Network security. IIoT encompasses the most critical infrastructure sectors, among them the electrical power grid, telecommunications and finance — along with their respective supply chains. As a result, these segments attract interest from a wide variety of bad actors, including nation-states and individual criminals, intent on causing disruption and stealing data, including PII and intellectual property.
Finally, companies need to pay attention to how their IIoT devices use wireless technologies, such as Bluetooth, 4G LTE and, eventually, 5G, each of which has its own security issues. Even older 2G and 3G technologies may still be in use.
Nation-state risks. Because IIoT systems are often less secure than enterprise systems, they are an attractive target for nation-state actors who attempt to exploit the multiple entry points and bridges into these important environments. It doesn’t take much effort to imagine the impact on a city and its population if electrical service was interrupted as a result of a malicious attack.

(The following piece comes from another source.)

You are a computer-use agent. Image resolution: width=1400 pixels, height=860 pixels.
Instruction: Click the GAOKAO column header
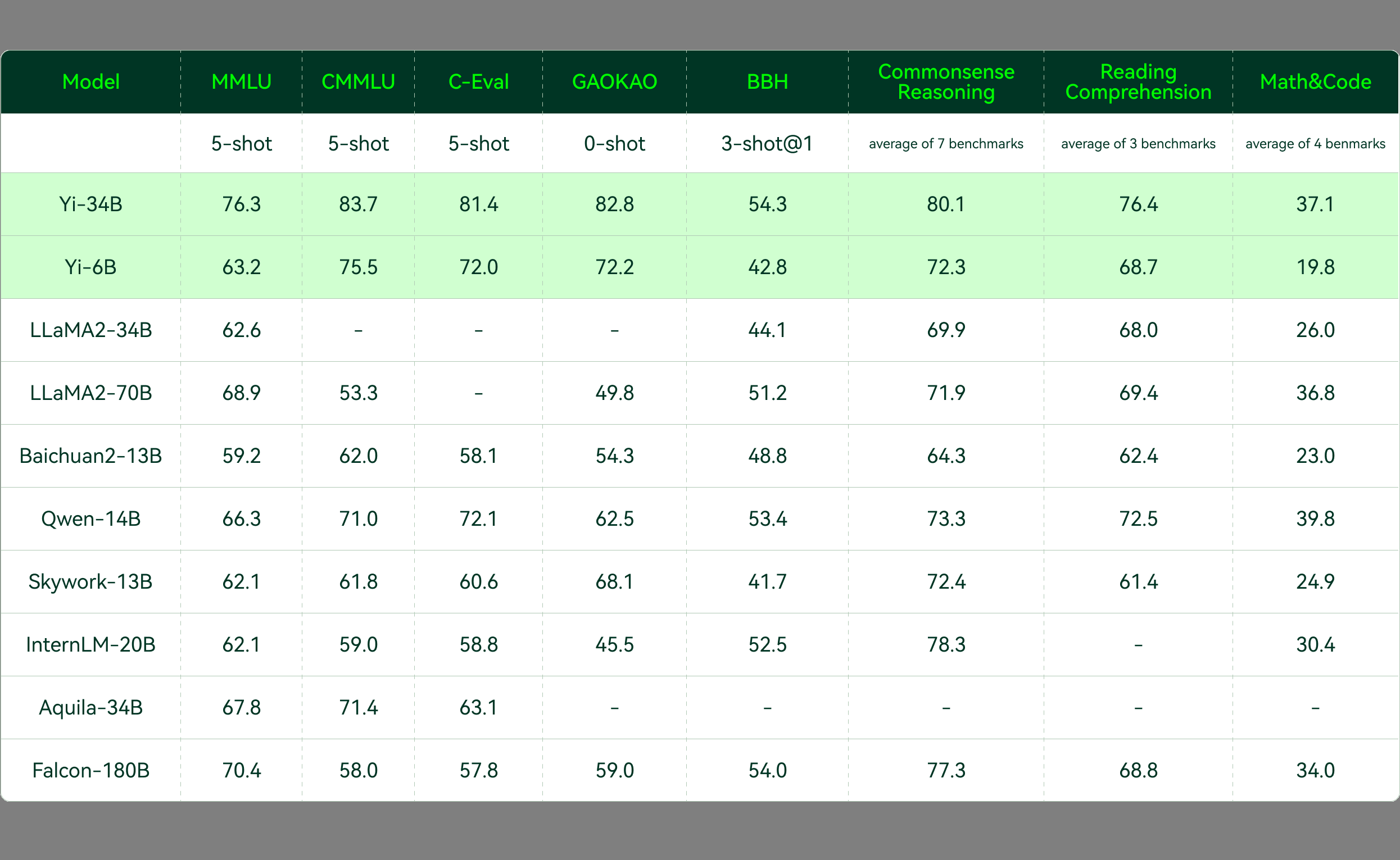(x=614, y=82)
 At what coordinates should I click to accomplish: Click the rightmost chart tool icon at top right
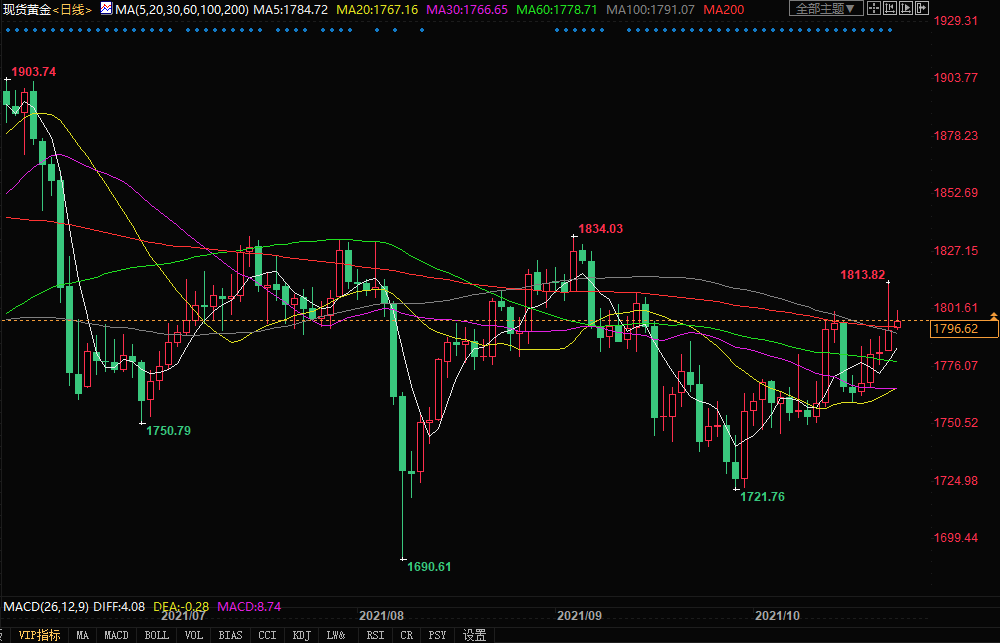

Supply chain risks. Regardless of how well a given IIoT device is designed and secured, its individual components pose a significant security risk. Many of the parts needed to build IIoT devices are sourced from outside of the United States, and there is no guarantee that these components haven’t already been compromised by the time they are made part of the finished device.
Don’t ignore IIoT security
It is axiomatic that, with respect to internet security, remedies follow threats. A breach is detected; the underlying vulnerability is identified and eliminated; and the situation is monitored to ensure there are no further incursions.
That approach isn’t sustainable when it comes to critical IIoT security for systems that might manage water, air traffic control or other critical infrastructures. Companies don’t have the weeks or months necessary to detect and remediate gaps in their IIoT security. The risks are just too high and the outcomes too severe.